In my last article, I talked about how there is a sub-set of people on-line who have a real problem with the concept of capitalism. That is, people intentionally making products and services that are designed to make money for the creator of those products or services.
But while capitalism may be tolerated by those people, some are pushed over the edge over the concept of charging money for intellectual property (such as software). While one can understand having to pay for food or cars or other tangible things, the idea of having to pay for something that has no physical form and hence no production cost is anathema to some.
The result is that a small but vocal minority of people will go out and harass those who create commercial software.
The example I gave was a the announcement of a program called Multiplicity. It enables users to take multiple computers, each with its own monitor(s) and combine them together into a single unit that is controlled by a single keyboard and mouse. At first, we saw people come on and insist it was no different than some freeware program that's available. And indeed, on paper there are freeware programs that are similar to Multiplicity. But in a similar vein, there are similar programs, on paper, to WindowBlinds such as CustomEyes. Such freeware, open source programs tend to be more technology demo than something you would use.
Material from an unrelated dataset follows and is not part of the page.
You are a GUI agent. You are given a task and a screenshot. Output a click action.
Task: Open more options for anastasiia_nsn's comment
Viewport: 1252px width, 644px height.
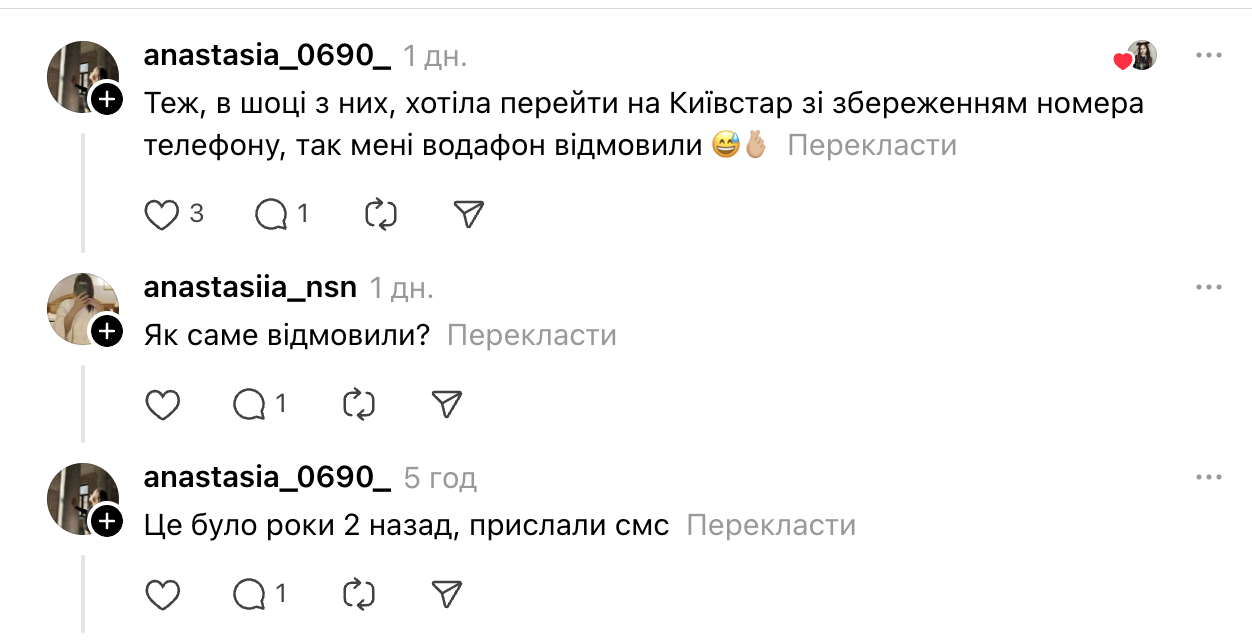[1209, 288]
The response I got from people in that thread was very interesting. I wasn't aware that there were people who were really and truly insistent that commercial software and freeware/open source are generally equivalent in quality even though any reasonably experience software user knows that isn't the case.
Commercial software is almost always better than freeware. Not because commercial developers are better programmers but because the commercial developer has a stronger incentive to keep enhancing, fixing, tweaking, polishing the program than the freeware developer. The typical freeware developer is making something largely for themselves that they later decide to share with others. By contrast, the commercial software developer is making something they hope others will pay for. Big difference.
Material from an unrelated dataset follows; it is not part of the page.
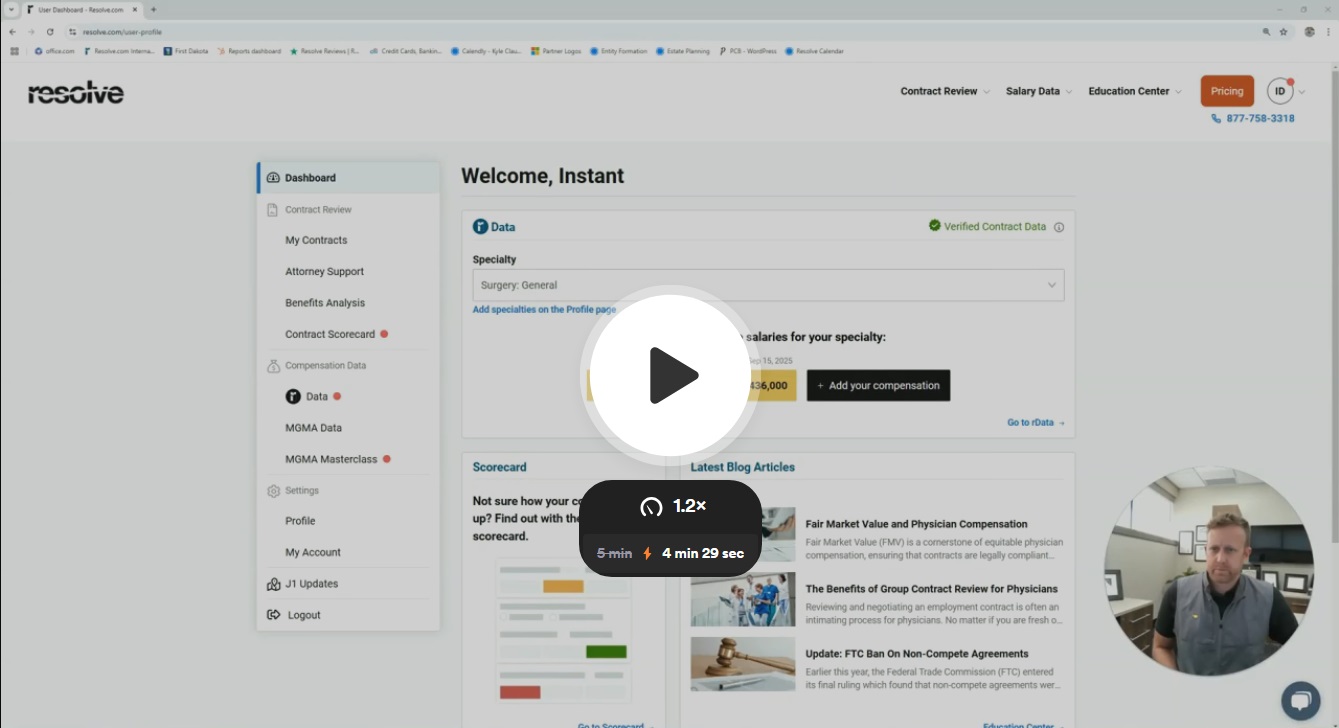Click the Resolve logo
Viewport: 1339px width, 728px height.
pyautogui.click(x=75, y=91)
There are countless examples of freeware that is better than commercial offerings (Look how good Firefox is). But that's not the norm.
Personally, I use freeware when I can because I'm cheap. But if it's something that matters, I'm going to go with whatever the best and that normally means having to pay for it.
But getting back to the hatred of capitalism, once the argument over freeware vs. commercial in terms of software quality was simmering I also received private messages from ant-capitalists that essentially said "Look, you've already got Stardock and WinCustomize to post your spam on, why do you have to post your spam on Neowin's software news?" Which was an intriguing unintentional admission.
The Neowin.net software news section is designed for announcements of software news (I should know, I'm a news moderator there). It doesn't discriminate on the type of software. It can be free. It can be commercial. It doesn't matter. But it was very telling that multiple people objected to the announcement of commercial software. If Multiplicity was a freeware program, no doubt they'd been fine. Their hope, from experience, is to try to harass/shame commercial developers to go away.
Of course, this is nothing new. I've been dealing with this phenomenon for years. During the dot-com extremes and the height of the open source hype such people were much more numerous and more vocal as we got regular demands for us to make our software open source.
But at the end of the day, software that is complicated and hard to develop, particularly if the quality of the software has to do with the execution of it, needs to be developed by people who are paid to do it. And that money has to come from somewhere. WindowBlinds dominates the GUI skinning world because it has been continuously developed for 8 years now. If it were freeware, it would have died off long ago, I can assure you of that.
That is why capitalism is a force for good -- it provides an incentive for people to do things they would rather not do in order to make the product or service better. And that improvement benefits the user and provides resources to do other things that benefit users (such as pay for a skin site).